After much anticipation, controversy and media hype, The Da Vinci Code has opened in theaters worldwide. The film - like the best-selling novel it's based on - is a mystery story involving a dark conspiracy by the Catholic Church to suppress some all-too-human truths about the life of Jesus Christ. Its potent blend of historical fact and literary fiction has angered Catholics around the world, and intrigued others.
At the heart of The Da Vinci Code is a woman - Mary Magdelene - who, according to author Dan Brown's characters, married Jesus and bore his child. After the Crucifixion, she moved to the south of France, and founded the Merovingian line of kings. Now in order to keep this secret, the Catholic Church, according to the book, has killed millions of people. "The very first response to this plot has to be mockery and laughter," says Austin Ruse, president of the Catholic Family and Human Rights Institute.
Father Thomas Eitenhower isn't laughing. As president of Human Life International, a Catholic values advocacy group, he is organizing a boycott of the film, which he says promotes Satanism and allows Sony Pictures, which produced it, to profit from prejudice and lies.

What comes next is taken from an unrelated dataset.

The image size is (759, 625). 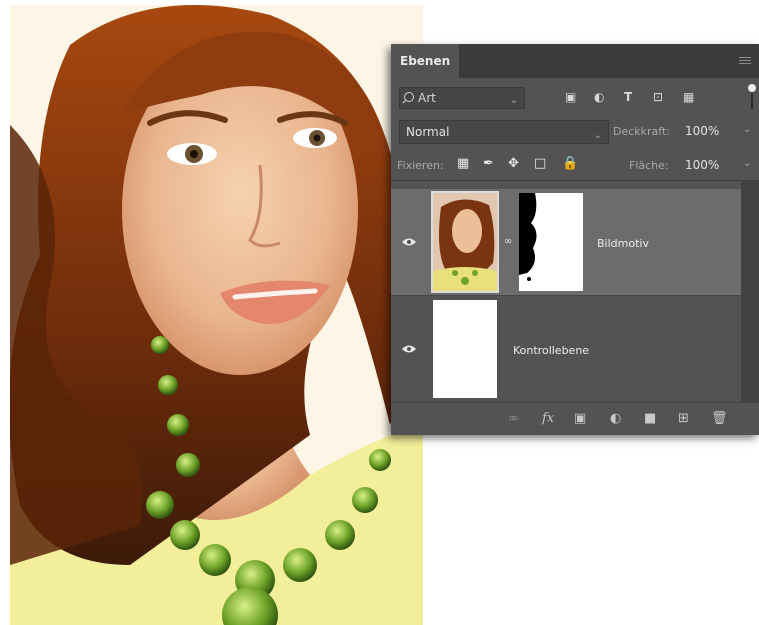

"At our baptism, we pledge to reject Satan and all his works and all his empty promises. If Sony profits from anti-Catholic bigotry this week, what can we expect in the future?" Eitenhower asks. "Tom Hanks starring as Hitler in Sony's Mein Kampf? He quotes the New Testament injunction for Christians to 'turn the other cheek' when attacked. "But we do not have to pay someone $9.50 [for a ticket] to sit in a theater and slap us for two hours."

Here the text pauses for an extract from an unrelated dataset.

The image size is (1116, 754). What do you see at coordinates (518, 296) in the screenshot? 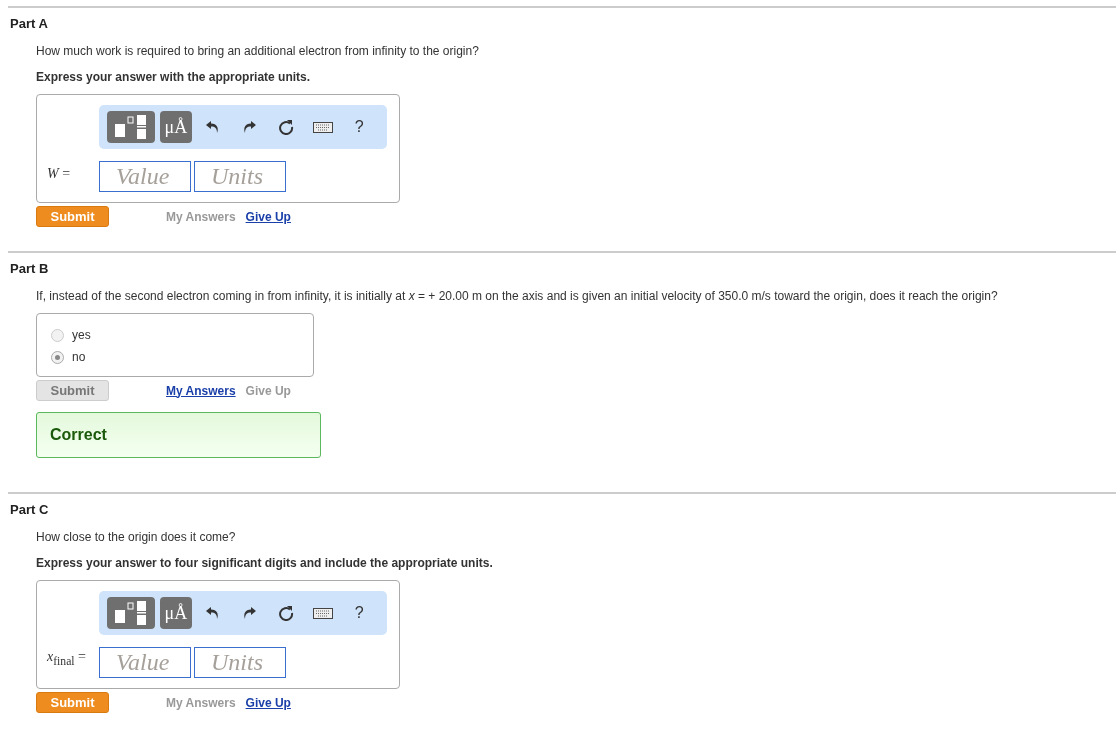
I see `question-text: If, instead of the second electron coming in from infinity, it is initially at x = + 20.00 m on the axis and is given an initial velocity of 350.0 m/s toward the origin, does it reach the origin?` at bounding box center [518, 296].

The villain in The Da Vinci Code is an albino monk, who is a member of Opus Dei, an actual 87,000-member organization of lay Catholics. It is portrayed as the murderous hidden power at the center of the Catholic Church. Opus Dei spokesman Brian Finnerty says that Dan Brown embellished false accusations news reporters and former members have made, that Opus Dei is a secretive, even shady, organization.
"Opus Dei is an institution of the Catholic church that tries to help people come closer to God in their work and daily lives," he says. "It has been blessed by all the popes since its earliest years and Pope John Paul Second called Opus Dei's founder 'the saint of ordinary life.' Now that's the complete opposite of the portrayal in 'The Da Vinci Code'! There are no monks in Opus Dei - albino or otherwise - not even on Halloween."
Despite the harsh words in the book, some Catholics, like Father Paul Keenan, a parish priest and co-host of a religious radio talk show in New York City, see a silver lining in the Da Vinci Code controversy.
"It's an opportunity for us to form discussion groups in our parishes, to explain some of the misconceptions The Da Vinci Code has about the Church," Keenan says. "And it's a wonderful opportunity for Catholics to talk about their faith in public."
But Father Keenan notes, that's not true everywhere, such as in the Philippines, where an archbishop has said the book and film should be banned.
"It's a very different reaction from ours and I think that's because we're Americans. We're used to a variety of opinions," he says. "We are used to debate and public discussion and so it doesn't bother us so much."
Indeed, not all who call themselves Catholic are fazed by The Da Vinci Code, including Father Jim Lehman. He's with the Ecumenical Catholic Communion, an independent Catholic body that ordains women and allows priests to marry. He points out the Christian holy scriptures themselves do not specify whether Jesus was married, or not.
"The early Church had lots of fights and discussions over what it meant for Jesus to be fully human and how the divinity and the humanity of Christ were integrated together, and over time we continue to evolve and understand that," he says. "And I think we just have issues as a society and with organized religion with sexuality, and what does sexuality mean and would that diminish in some way what Jesus did? To me, it doesn't. His death and resurrection doesn't change."
Whatever the truth about Jesus and Mary Magdalene turns out to be, one thing seems certain: The Da Vinci Code has gotten a lot of people talking about religion.